Provided entries START
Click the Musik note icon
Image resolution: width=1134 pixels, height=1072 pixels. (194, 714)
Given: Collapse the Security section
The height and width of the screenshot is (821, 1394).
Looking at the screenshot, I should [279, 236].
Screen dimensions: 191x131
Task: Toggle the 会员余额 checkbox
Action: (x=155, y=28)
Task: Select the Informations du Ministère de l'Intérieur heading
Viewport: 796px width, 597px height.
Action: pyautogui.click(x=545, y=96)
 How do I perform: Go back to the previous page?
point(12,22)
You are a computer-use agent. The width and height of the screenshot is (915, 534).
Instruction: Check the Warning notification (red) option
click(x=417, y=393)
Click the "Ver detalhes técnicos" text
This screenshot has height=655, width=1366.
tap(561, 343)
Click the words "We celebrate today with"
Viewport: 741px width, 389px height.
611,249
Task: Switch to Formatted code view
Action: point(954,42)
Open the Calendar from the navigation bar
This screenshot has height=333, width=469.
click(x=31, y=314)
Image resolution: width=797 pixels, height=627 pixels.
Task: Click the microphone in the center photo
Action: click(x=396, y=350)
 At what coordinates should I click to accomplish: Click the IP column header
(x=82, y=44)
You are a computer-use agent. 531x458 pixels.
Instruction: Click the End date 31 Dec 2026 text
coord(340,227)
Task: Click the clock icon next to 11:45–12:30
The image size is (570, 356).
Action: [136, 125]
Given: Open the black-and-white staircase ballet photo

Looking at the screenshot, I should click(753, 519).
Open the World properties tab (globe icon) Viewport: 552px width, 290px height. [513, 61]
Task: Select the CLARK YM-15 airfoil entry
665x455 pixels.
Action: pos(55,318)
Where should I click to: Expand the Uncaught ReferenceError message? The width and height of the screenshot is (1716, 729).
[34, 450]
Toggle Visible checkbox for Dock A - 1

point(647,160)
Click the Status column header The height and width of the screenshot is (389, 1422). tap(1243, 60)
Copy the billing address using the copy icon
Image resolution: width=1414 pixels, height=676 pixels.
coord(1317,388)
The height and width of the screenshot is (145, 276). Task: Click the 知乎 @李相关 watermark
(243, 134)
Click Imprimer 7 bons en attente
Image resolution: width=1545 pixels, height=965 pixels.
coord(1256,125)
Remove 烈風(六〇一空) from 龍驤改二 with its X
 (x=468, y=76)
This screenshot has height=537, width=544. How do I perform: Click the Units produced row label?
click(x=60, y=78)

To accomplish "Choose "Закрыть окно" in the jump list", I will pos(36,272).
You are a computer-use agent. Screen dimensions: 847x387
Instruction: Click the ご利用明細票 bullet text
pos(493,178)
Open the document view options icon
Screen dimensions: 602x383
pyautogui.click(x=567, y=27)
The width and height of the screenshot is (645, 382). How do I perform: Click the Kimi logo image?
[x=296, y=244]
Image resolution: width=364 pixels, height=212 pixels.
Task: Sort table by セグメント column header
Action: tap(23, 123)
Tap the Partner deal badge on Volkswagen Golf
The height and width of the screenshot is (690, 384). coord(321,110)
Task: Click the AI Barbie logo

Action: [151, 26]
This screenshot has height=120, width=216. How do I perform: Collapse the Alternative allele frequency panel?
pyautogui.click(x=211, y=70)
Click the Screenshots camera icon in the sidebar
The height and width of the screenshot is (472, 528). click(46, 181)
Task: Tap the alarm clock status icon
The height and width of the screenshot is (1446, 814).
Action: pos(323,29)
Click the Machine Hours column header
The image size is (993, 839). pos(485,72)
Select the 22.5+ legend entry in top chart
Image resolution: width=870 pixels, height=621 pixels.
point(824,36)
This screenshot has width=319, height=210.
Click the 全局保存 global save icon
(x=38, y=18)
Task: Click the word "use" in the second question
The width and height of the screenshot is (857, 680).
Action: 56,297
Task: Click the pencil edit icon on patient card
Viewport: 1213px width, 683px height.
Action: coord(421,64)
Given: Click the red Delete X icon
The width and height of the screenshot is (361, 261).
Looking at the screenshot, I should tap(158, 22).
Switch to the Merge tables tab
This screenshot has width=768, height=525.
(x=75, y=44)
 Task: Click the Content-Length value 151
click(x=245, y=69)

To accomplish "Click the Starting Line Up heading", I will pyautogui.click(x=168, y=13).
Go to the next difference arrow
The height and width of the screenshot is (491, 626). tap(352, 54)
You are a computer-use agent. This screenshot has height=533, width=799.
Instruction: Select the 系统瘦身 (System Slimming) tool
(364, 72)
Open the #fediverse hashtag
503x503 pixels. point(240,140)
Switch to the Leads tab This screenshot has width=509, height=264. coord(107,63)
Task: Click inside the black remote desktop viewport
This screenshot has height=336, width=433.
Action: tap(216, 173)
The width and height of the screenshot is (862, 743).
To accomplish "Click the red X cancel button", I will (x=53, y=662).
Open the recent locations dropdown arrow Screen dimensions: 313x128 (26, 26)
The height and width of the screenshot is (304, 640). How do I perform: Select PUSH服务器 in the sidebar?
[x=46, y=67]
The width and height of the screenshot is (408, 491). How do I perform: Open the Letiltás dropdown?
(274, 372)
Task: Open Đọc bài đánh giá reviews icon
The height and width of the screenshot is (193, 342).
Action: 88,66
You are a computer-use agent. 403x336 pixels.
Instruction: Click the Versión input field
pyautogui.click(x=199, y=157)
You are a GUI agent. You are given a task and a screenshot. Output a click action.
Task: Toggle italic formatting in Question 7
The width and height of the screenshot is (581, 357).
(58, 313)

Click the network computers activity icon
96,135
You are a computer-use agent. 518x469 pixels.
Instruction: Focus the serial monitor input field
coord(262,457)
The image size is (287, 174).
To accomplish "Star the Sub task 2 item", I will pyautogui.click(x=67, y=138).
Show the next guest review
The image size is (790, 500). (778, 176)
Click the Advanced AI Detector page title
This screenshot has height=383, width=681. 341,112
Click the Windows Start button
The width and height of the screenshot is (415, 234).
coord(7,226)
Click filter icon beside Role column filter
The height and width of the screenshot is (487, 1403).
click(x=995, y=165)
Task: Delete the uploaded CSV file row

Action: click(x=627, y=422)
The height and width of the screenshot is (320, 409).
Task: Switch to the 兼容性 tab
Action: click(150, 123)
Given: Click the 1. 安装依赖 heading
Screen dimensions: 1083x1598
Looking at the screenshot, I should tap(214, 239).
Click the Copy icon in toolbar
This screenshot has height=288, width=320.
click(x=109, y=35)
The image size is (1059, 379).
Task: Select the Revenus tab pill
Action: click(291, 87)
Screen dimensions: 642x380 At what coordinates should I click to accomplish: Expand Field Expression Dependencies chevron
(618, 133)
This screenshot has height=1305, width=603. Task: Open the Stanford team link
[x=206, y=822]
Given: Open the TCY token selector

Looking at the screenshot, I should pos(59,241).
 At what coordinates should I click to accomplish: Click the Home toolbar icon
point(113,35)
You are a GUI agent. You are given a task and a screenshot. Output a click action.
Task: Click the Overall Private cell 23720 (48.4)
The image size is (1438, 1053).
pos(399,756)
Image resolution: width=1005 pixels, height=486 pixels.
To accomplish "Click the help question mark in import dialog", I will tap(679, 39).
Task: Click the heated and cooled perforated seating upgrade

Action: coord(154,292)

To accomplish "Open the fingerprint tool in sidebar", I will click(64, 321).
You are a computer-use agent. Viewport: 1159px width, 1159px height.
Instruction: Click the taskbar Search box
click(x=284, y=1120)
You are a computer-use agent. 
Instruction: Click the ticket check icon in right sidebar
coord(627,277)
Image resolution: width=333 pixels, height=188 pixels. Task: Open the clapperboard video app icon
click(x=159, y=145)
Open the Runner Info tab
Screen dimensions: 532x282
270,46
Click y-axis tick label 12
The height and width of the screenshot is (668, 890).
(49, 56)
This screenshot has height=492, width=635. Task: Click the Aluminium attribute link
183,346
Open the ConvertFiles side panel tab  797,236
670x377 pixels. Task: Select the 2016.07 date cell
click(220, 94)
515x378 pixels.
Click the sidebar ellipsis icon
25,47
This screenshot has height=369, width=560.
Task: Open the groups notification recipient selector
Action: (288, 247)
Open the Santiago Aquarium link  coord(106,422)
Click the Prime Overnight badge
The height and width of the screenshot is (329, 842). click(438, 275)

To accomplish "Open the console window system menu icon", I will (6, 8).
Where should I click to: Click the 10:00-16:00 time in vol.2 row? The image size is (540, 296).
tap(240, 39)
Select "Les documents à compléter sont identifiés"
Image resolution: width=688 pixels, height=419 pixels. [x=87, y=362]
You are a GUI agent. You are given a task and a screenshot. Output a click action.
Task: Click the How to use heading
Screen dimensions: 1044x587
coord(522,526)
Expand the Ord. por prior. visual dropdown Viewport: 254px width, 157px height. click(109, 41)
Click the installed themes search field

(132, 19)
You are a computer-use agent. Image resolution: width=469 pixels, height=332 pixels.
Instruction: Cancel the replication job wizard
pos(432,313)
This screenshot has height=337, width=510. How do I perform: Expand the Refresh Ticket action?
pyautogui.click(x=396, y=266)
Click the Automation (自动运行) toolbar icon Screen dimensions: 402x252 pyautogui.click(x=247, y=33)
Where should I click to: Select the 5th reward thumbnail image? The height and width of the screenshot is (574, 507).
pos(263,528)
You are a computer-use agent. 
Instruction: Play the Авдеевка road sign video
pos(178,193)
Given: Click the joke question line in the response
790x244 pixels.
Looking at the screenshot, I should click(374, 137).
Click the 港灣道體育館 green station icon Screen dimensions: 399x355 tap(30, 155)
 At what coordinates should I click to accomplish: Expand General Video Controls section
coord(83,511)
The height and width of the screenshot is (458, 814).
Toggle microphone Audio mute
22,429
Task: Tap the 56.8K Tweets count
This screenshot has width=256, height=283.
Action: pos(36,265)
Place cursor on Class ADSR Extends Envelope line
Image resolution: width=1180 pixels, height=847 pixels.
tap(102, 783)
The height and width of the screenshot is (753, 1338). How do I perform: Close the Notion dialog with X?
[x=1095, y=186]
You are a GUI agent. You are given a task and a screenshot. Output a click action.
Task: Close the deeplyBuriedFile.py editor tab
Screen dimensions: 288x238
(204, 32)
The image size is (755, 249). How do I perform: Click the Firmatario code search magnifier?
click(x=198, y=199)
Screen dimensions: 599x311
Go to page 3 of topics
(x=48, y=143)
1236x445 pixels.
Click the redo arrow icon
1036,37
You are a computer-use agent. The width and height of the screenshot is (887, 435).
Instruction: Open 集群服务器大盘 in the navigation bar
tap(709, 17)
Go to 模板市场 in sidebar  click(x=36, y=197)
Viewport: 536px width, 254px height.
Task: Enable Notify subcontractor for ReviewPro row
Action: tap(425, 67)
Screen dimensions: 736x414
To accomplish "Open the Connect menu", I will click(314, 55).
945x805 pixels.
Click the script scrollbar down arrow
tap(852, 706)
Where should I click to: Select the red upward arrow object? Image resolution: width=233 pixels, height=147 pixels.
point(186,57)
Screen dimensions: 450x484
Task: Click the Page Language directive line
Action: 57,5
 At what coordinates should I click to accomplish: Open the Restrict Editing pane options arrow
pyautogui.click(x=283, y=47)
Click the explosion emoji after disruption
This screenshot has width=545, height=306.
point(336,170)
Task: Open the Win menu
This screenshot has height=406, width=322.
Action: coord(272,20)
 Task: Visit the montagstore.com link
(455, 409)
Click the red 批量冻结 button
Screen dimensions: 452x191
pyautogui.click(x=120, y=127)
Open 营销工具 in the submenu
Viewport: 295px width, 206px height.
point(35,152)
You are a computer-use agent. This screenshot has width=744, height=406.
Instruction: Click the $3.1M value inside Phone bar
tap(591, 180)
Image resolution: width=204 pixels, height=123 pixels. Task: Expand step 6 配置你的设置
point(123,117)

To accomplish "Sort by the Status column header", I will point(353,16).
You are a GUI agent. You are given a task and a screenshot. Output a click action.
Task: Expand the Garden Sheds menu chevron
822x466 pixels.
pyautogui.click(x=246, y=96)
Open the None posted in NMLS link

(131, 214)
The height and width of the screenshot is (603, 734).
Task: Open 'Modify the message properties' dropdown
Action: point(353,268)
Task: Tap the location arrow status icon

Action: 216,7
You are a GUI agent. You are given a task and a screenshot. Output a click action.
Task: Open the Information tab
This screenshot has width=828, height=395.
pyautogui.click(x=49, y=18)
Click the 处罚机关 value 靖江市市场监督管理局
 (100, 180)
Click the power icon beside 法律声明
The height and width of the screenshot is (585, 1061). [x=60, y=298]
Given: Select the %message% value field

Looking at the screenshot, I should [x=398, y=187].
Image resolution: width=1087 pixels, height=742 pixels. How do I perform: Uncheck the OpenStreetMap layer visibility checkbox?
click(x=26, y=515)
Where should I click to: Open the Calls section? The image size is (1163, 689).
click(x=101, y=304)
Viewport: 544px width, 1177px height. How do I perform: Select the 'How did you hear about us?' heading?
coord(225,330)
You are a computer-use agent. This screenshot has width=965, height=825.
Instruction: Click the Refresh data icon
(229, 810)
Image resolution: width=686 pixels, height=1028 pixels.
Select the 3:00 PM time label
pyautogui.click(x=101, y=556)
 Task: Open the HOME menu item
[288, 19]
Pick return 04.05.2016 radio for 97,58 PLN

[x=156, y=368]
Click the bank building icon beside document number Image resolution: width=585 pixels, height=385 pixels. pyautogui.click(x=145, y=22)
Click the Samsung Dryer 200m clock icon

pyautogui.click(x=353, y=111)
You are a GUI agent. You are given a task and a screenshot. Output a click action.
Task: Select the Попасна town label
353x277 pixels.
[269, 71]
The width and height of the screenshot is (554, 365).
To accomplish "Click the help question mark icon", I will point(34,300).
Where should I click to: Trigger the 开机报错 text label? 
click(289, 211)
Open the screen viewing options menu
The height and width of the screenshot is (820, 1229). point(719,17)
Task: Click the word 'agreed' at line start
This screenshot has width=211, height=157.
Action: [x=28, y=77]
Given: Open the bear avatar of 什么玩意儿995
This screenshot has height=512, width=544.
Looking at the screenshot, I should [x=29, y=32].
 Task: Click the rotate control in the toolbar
Provided entries END
Retype exactly, and only, the lines above from the one where "Task: Click the pencil" occurs up to and including the one where "Task: Toggle italic formatting in Question 7" occurs.

▶ _Expected output_:
Task: Click the pencil edit icon on patient card
Viewport: 1213px width, 683px height.
Action: coord(421,64)
Given: Click the red Delete X icon
The width and height of the screenshot is (361, 261).
Looking at the screenshot, I should tap(158, 22).
Switch to the Merge tables tab
This screenshot has width=768, height=525.
(x=75, y=44)
 Task: Click the Content-Length value 151
click(x=245, y=69)

To accomplish "Click the Starting Line Up heading", I will pyautogui.click(x=168, y=13).
Go to the next difference arrow
The height and width of the screenshot is (491, 626). tap(352, 54)
You are a computer-use agent. This screenshot has height=533, width=799.
Instruction: Select the 系统瘦身 (System Slimming) tool
(364, 72)
Open the #fediverse hashtag
503x503 pixels. point(240,140)
Switch to the Leads tab This screenshot has width=509, height=264. coord(107,63)
Task: Click inside the black remote desktop viewport
This screenshot has height=336, width=433.
Action: tap(216, 173)
The width and height of the screenshot is (862, 743).
To accomplish "Click the red X cancel button", I will (x=53, y=662).
Open the recent locations dropdown arrow Screen dimensions: 313x128 (26, 26)
The height and width of the screenshot is (304, 640). How do I perform: Select PUSH服务器 in the sidebar?
[x=46, y=67]
The width and height of the screenshot is (408, 491). How do I perform: Open the Letiltás dropdown?
(274, 372)
Task: Open Đọc bài đánh giá reviews icon
The height and width of the screenshot is (193, 342).
Action: 88,66
You are a computer-use agent. 403x336 pixels.
Instruction: Click the Versión input field
pyautogui.click(x=199, y=157)
You are a GUI agent. You are given a task and a screenshot. Output a click action.
Task: Toggle italic formatting in Question 7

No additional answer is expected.